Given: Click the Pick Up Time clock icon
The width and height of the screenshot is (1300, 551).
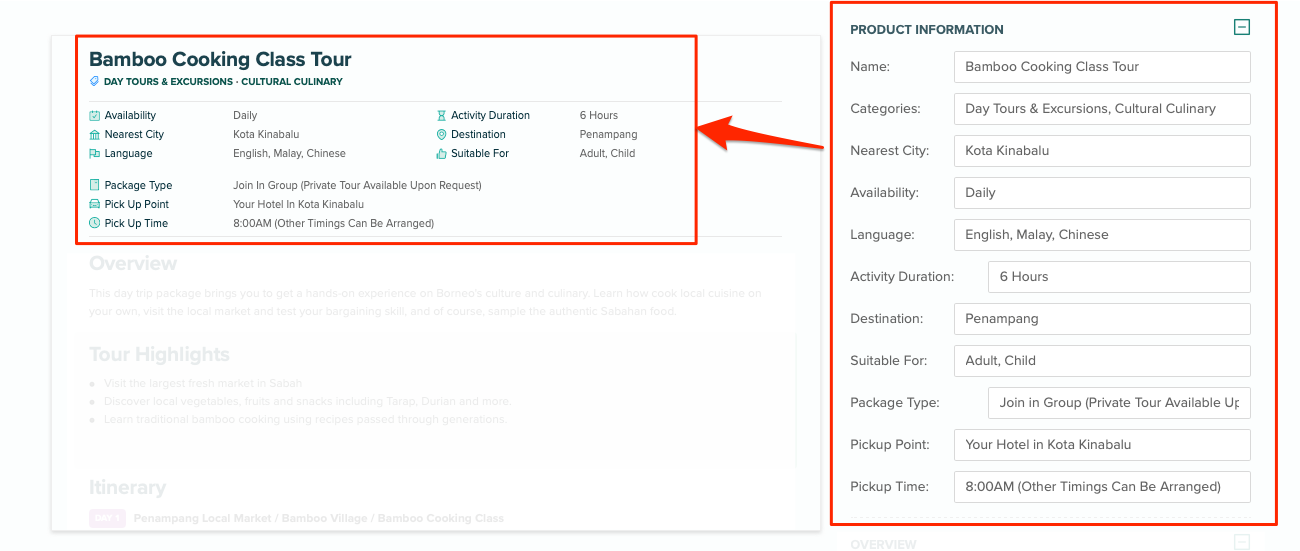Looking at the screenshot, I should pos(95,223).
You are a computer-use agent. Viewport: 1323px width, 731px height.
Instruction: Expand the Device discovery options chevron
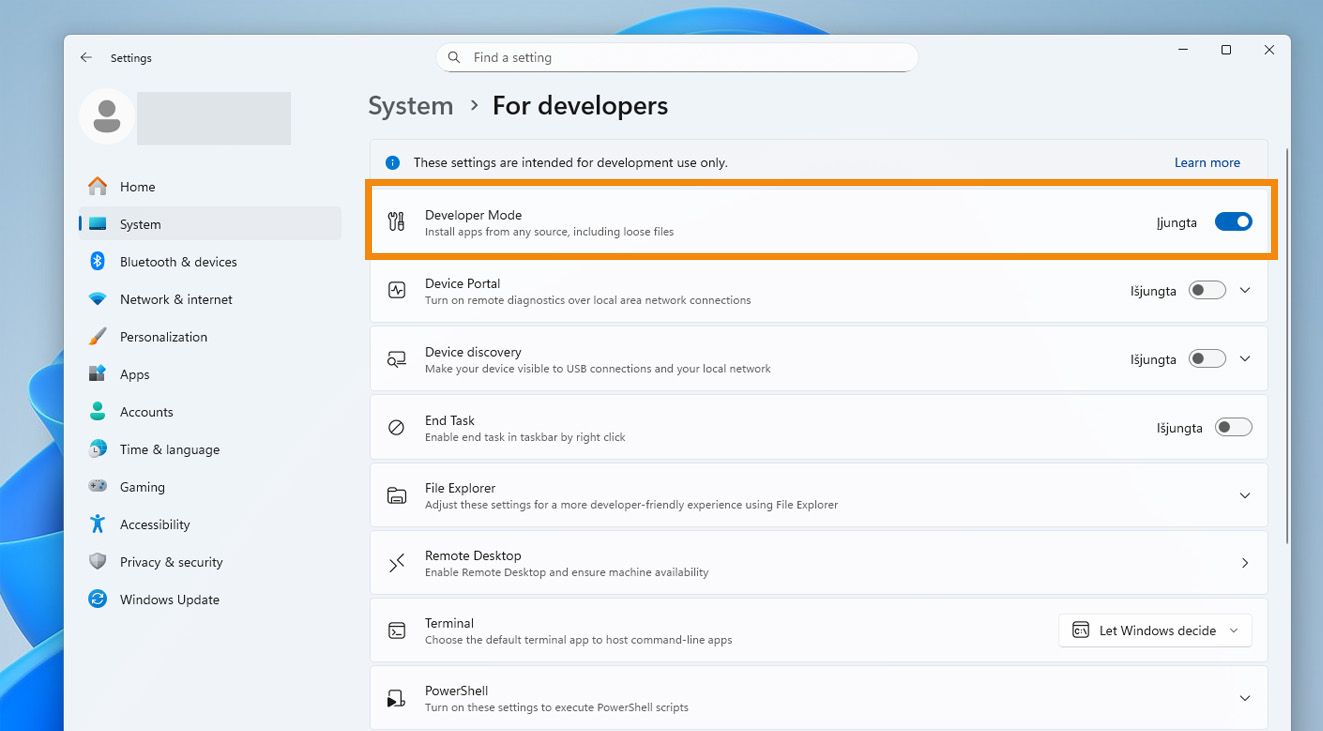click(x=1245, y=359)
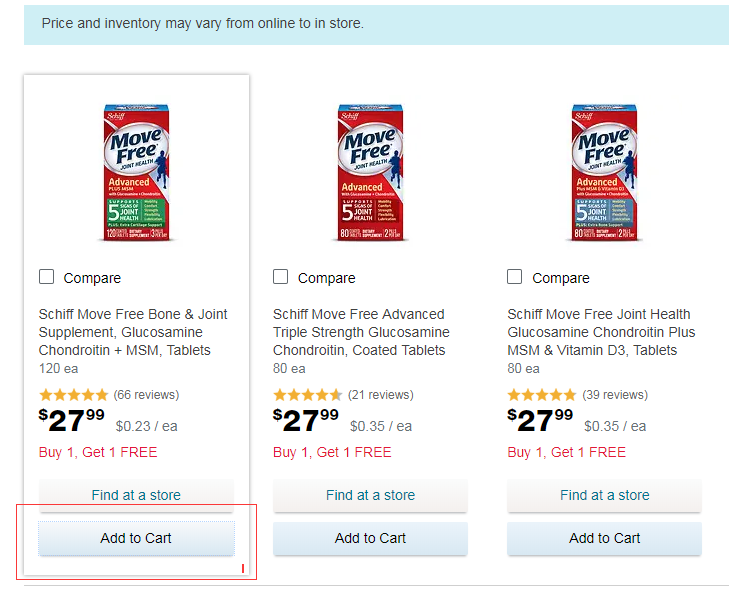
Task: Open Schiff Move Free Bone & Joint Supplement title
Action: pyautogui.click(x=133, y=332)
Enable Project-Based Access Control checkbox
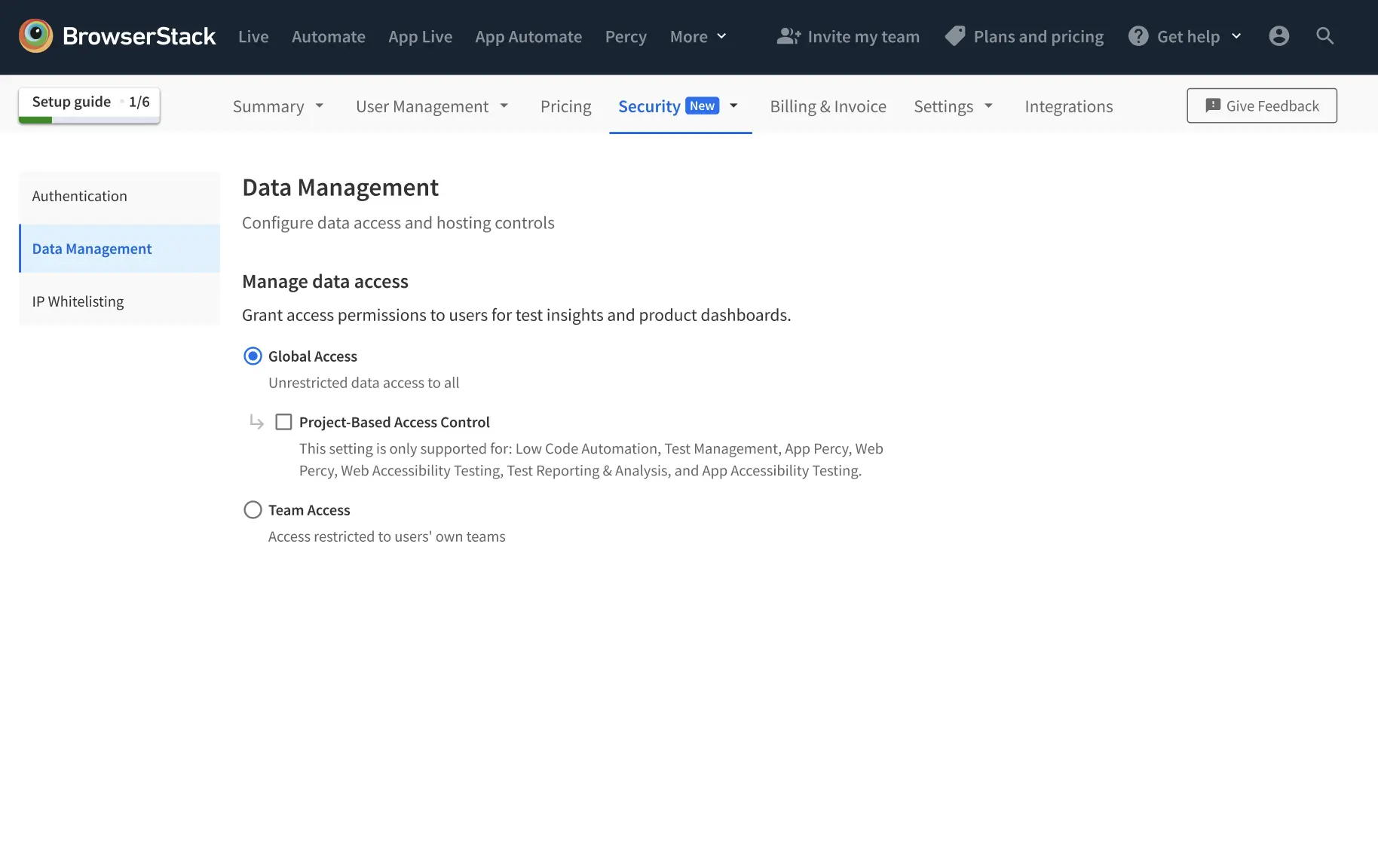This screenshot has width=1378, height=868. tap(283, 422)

---

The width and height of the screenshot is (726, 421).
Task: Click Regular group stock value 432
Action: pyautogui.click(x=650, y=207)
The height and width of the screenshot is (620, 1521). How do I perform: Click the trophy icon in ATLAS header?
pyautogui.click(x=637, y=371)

_GOAL OF THE EXERCISE_
Repeat exactly the stretch of the listing above that starts with the line holding "Given: Click the Pick Up Time clock icon" and finishes with the line holding "You are a computer-use", both included. Skip every picture.

_FINISHED EXERCISE_
Given: Click the Pick Up Time clock icon
The width and height of the screenshot is (1300, 551).
Looking at the screenshot, I should pos(95,223).
You are a computer-use agent. Viewport: 1323px width, 731px height.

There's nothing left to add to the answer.